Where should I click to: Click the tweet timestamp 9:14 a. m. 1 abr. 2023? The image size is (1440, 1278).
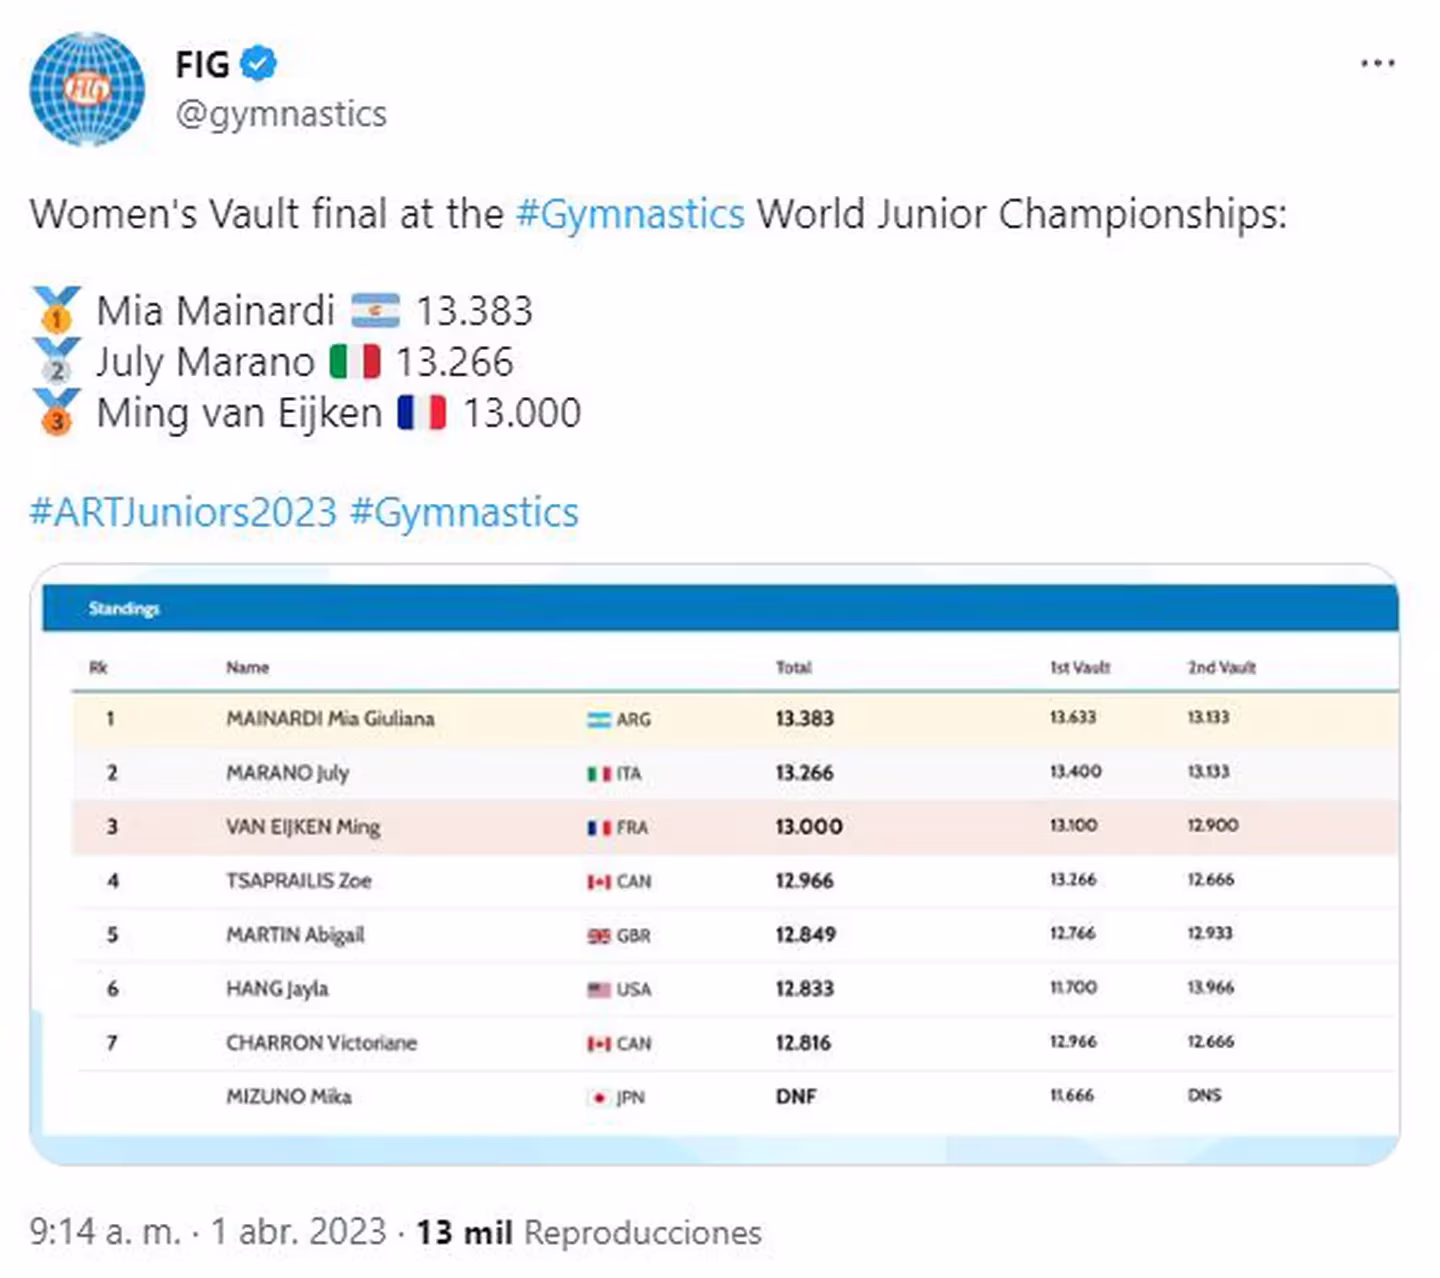coord(207,1232)
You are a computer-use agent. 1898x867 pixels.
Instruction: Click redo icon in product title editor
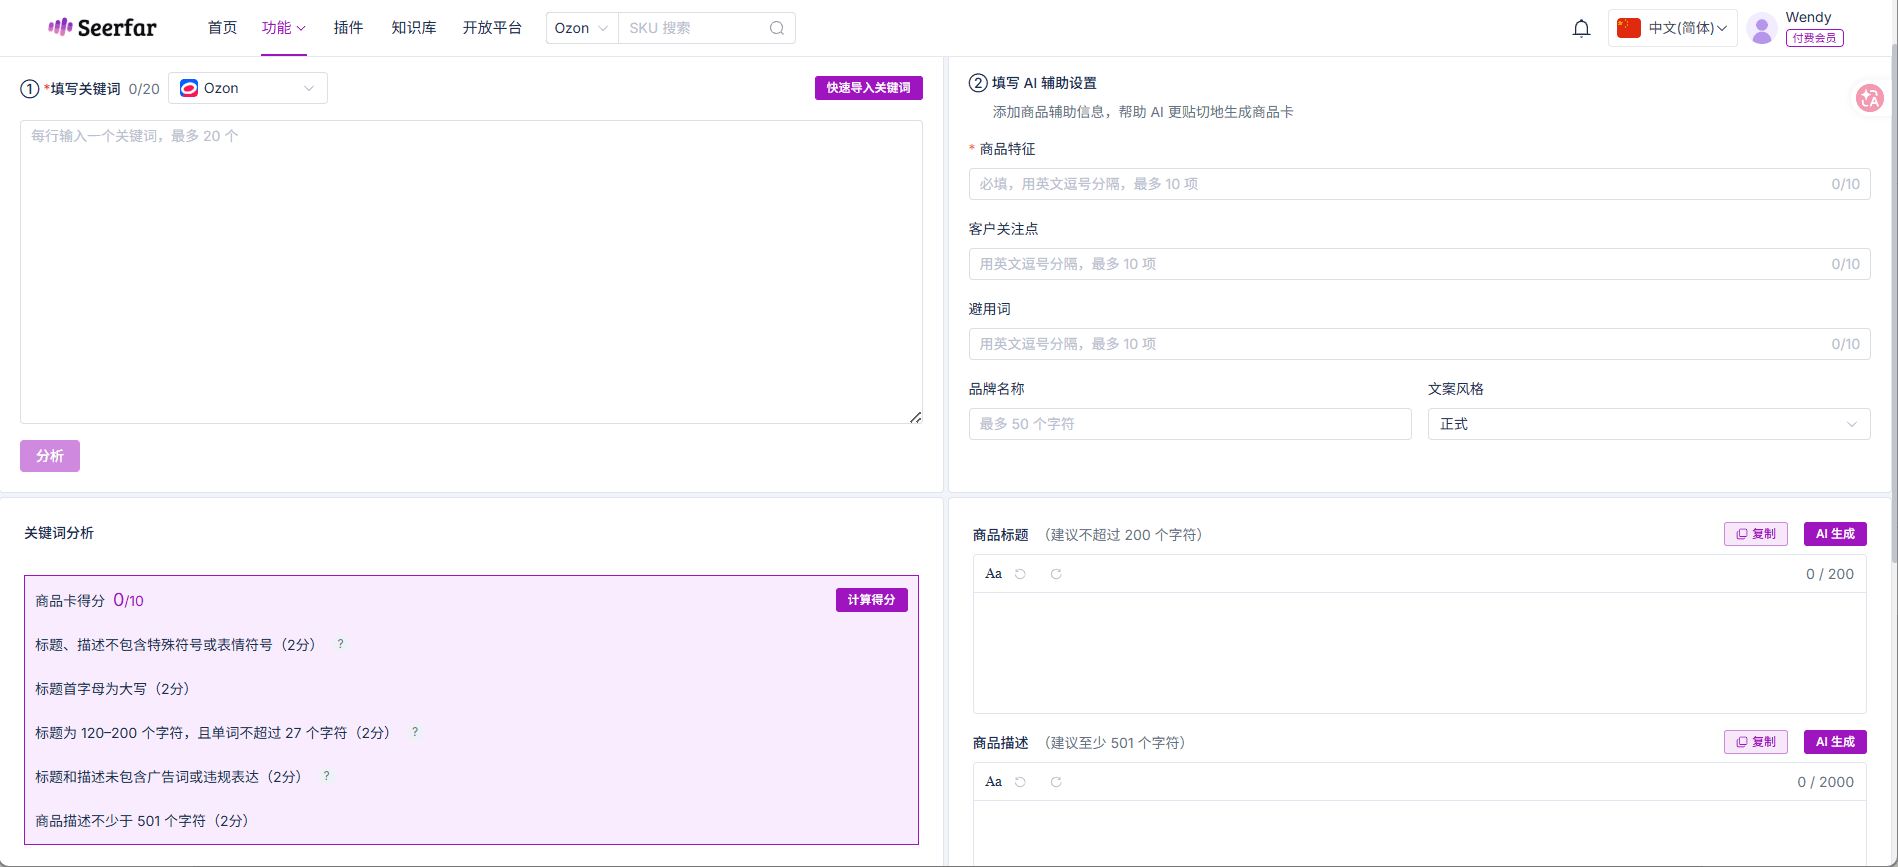click(1056, 574)
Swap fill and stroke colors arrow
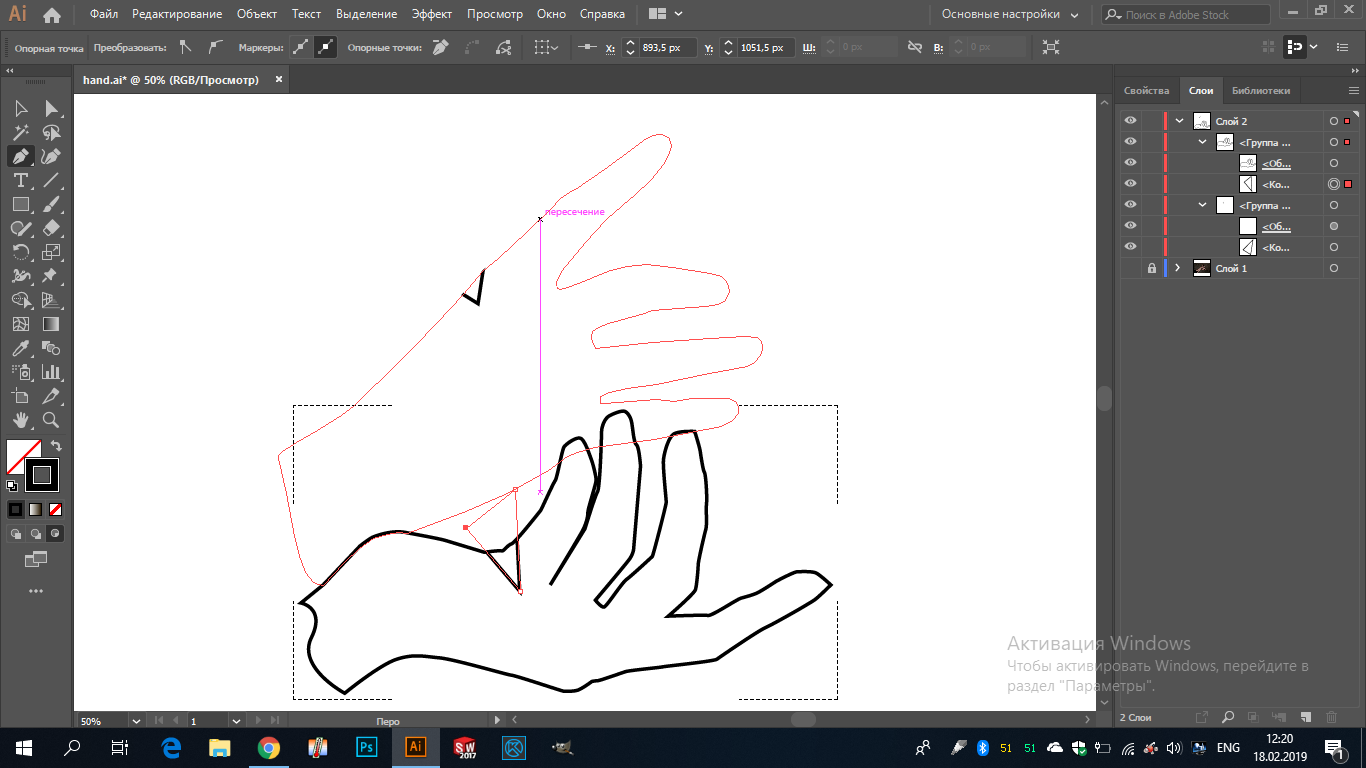The width and height of the screenshot is (1366, 768). coord(56,446)
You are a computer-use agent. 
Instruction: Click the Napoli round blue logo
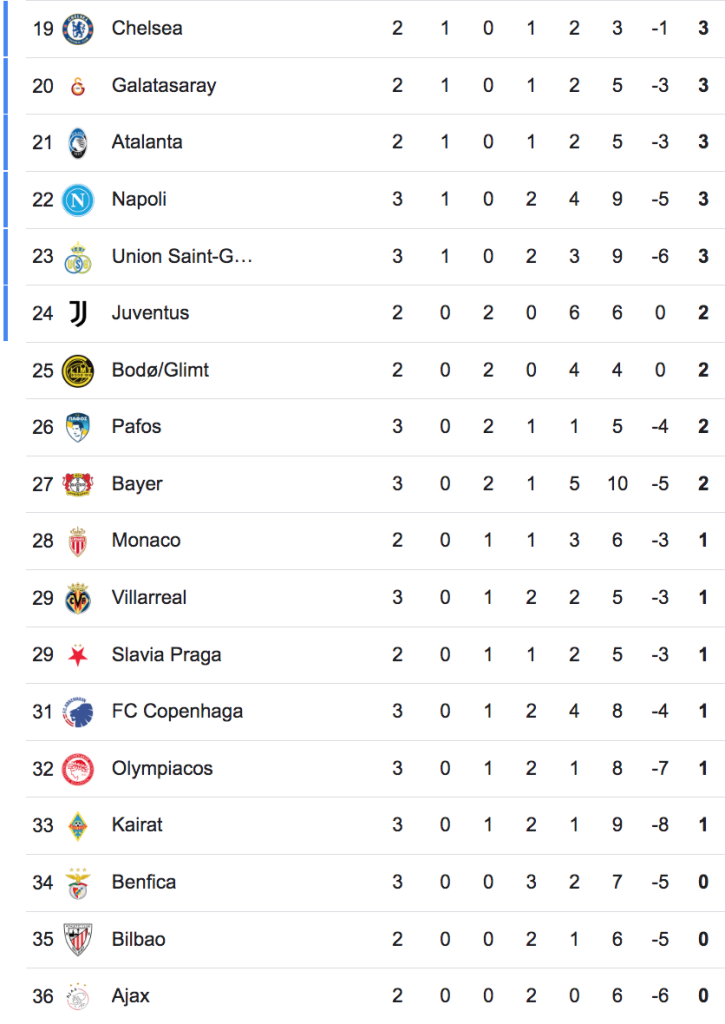pos(77,200)
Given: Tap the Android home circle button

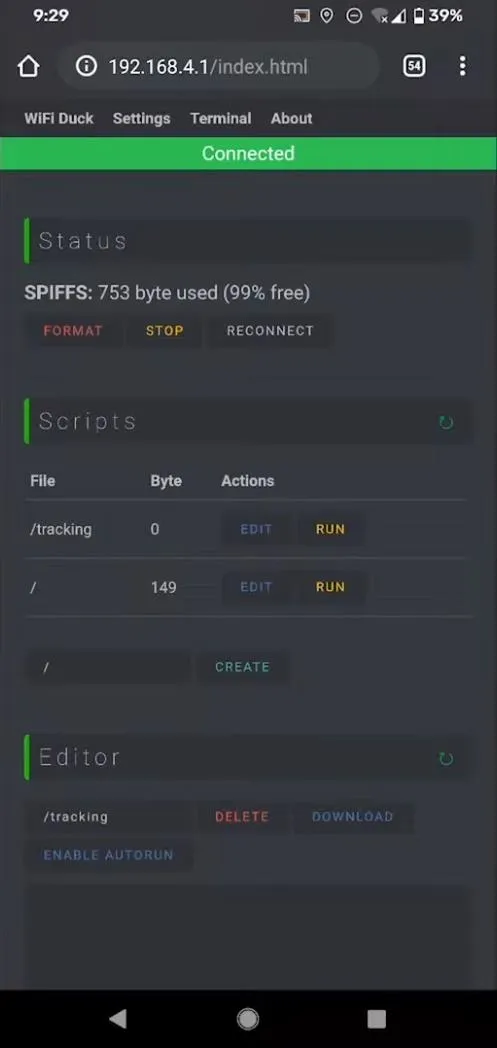Looking at the screenshot, I should tap(248, 1019).
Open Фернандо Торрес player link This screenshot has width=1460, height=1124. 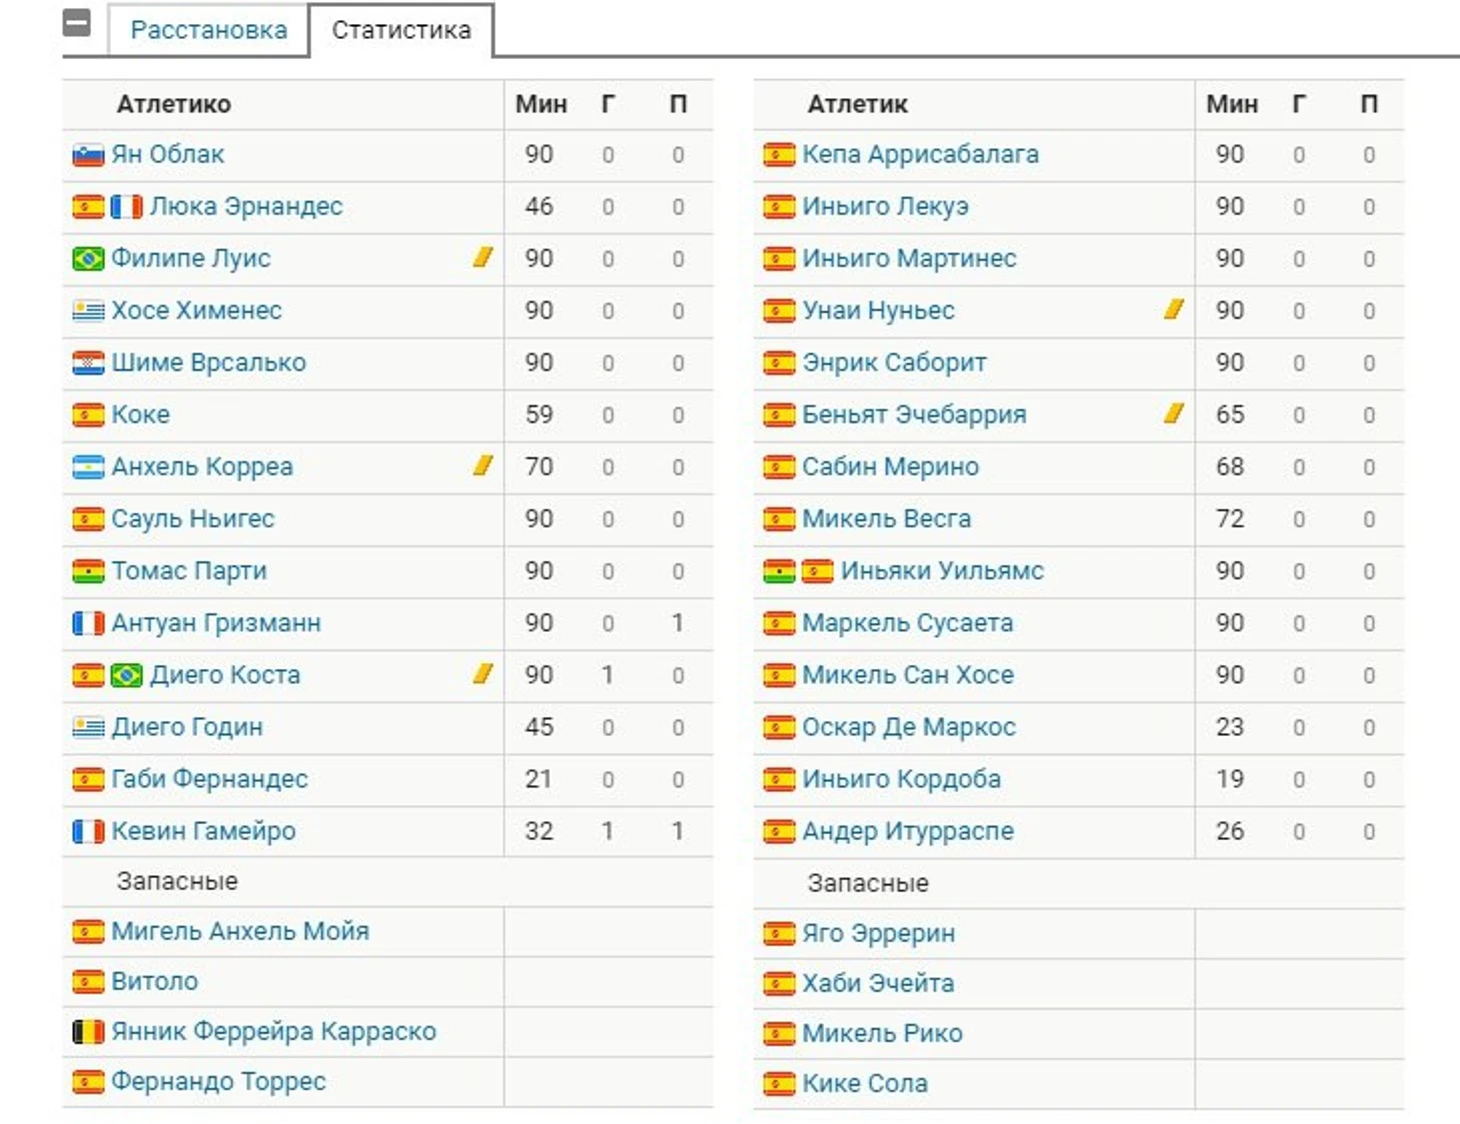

• **Required work**
Can you write out all of the data above word for word, leaving out the pictures?

• **Solution to the exercise**
Where should I click to: Click the tweet timestamp 9:14 a. m. 1 abr. 2023? The image size is (1440, 1278).
coord(207,1232)
You are a computer-use agent. 1898x867 pixels.
Instruction: Click redo icon in product title editor
click(1056, 574)
Swap fill and stroke colors arrow
The width and height of the screenshot is (1366, 768). coord(56,446)
You are a computer-use agent. 
Instruction: Click the Napoli round blue logo
pos(77,200)
Given: Tap the Android home circle button

Looking at the screenshot, I should tap(248, 1019).
Open Фернандо Торрес player link This screenshot has width=1460, height=1124. 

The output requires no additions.